Also fat pads are directly under skin so the size of the fat pad will affect what the skin looks like.


----------



## Deleted member 10987 (Jun 23, 2021)

MisterMercedes said:


> That’s literally the nasal fat pad.
> 
> “Hooding” is usually used to refer to the central portion of the eyelid being covered by fat, not medial. That doesn’t change that the medial is still covered by fat when people talk about “epicanthal fold”.


Hooding is fat above the eye 
Epicanthus fold is skin 
It shows


----------



## MisterMercedes (Jun 23, 2021)

Maesthetic said:


> Hooding is fat above the eye
> Epicanthus fold is skin
> It shows
> View attachment 1191282
> View attachment 1191283


Saying it’s skin doesn’t change that it’s literally located where a basic anatomy picture will show the location of the nasal fat pad.

Again, fat pads are directly under skin. Larger fat pads will affect the appearance of the skin.


----------



## Deleted member 10987 (Jun 23, 2021)

MisterMercedes said:


> Saying it’s skin doesn’t change that it’s literally located where a basic anatomy picture will show the location of the nasal fat pad.
> 
> Again, fat pads are directly under skin. Larger fat pads will affect the appearance of the skin.

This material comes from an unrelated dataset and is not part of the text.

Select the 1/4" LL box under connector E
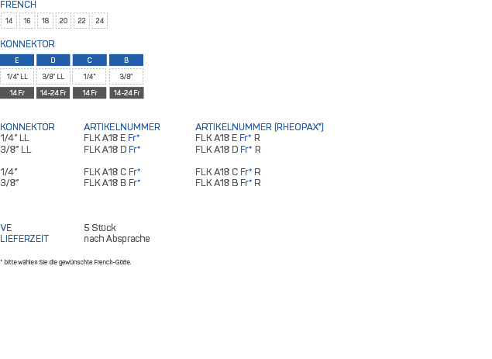This screenshot has width=492, height=359. click(x=17, y=76)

Still its only words that change 
Beside asians 
Its rare to have epicanthus


----------



## MisterMercedes (Jun 23, 2021)

Maesthetic said:


> Still its only words that change
> Beside asians
> Its rare to have epicanthus


If you mean the medial portion of the eyelid being completely covered by fat, yes it’s rare in caucasians.

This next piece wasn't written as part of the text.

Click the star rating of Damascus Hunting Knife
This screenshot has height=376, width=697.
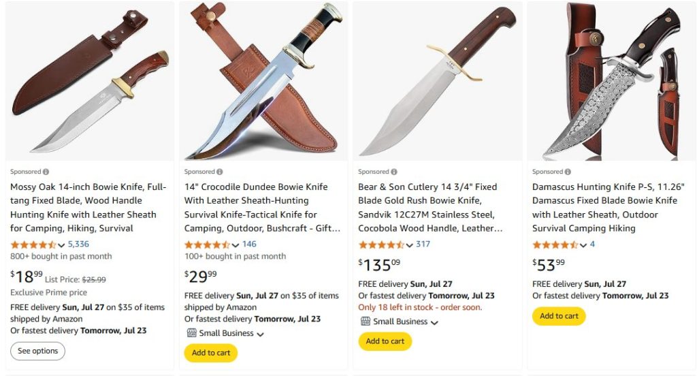click(x=555, y=245)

That’s why I said slight epicanthal folds are common, not full ones like Asians.


----------



## Deleted member 10987 (Jun 23, 2021)

MisterMercedes said:


> If you mean the medial portion of the eyelid being completely covered by fat, yes it’s rare in caucasians.
> 
> That’s why I said slight epicanthal folds are common, not full ones like Asians.


Then what is monolids ?


----------



## MisterMercedes (Jun 24, 2021)

Maesthetic said:


> Then what is monolids ?


General term used to describe the eyelid being completely covered by fat.

Example:


----------



## Deleted member 10987 (Jun 24, 2021)

MisterMercedes said:


> General term used to describe the eyelid being completely covered by fat.
> 
> Example:
> 
> View attachment 1191542


Look more like a layer of skin tbh 
Visually for me this is full fat hooding


----------



## MisterMercedes (Jun 24, 2021)

Maesthetic said:


> Look more like a layer of skin tbh
> Visually for me this is full fat hooding
> View attachment 1191543
> View attachment 1191544


I don’t know what to tell you. It’s literally fat.

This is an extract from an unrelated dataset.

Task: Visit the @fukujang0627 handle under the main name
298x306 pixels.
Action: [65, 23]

The reason it looks like skin is because fat pads are directly under skin.

That guy looks like he has prominent supraorbital rims.


----------



## Deleted member 10987 (Jun 24, 2021)

MisterMercedes said:


> I don’t know what to tell you. It’s literally fat.
> 
> The reason it looks like skin is because fat pads are directly under skin.
> 
> That guy looks like he has prominent supraorbital rims.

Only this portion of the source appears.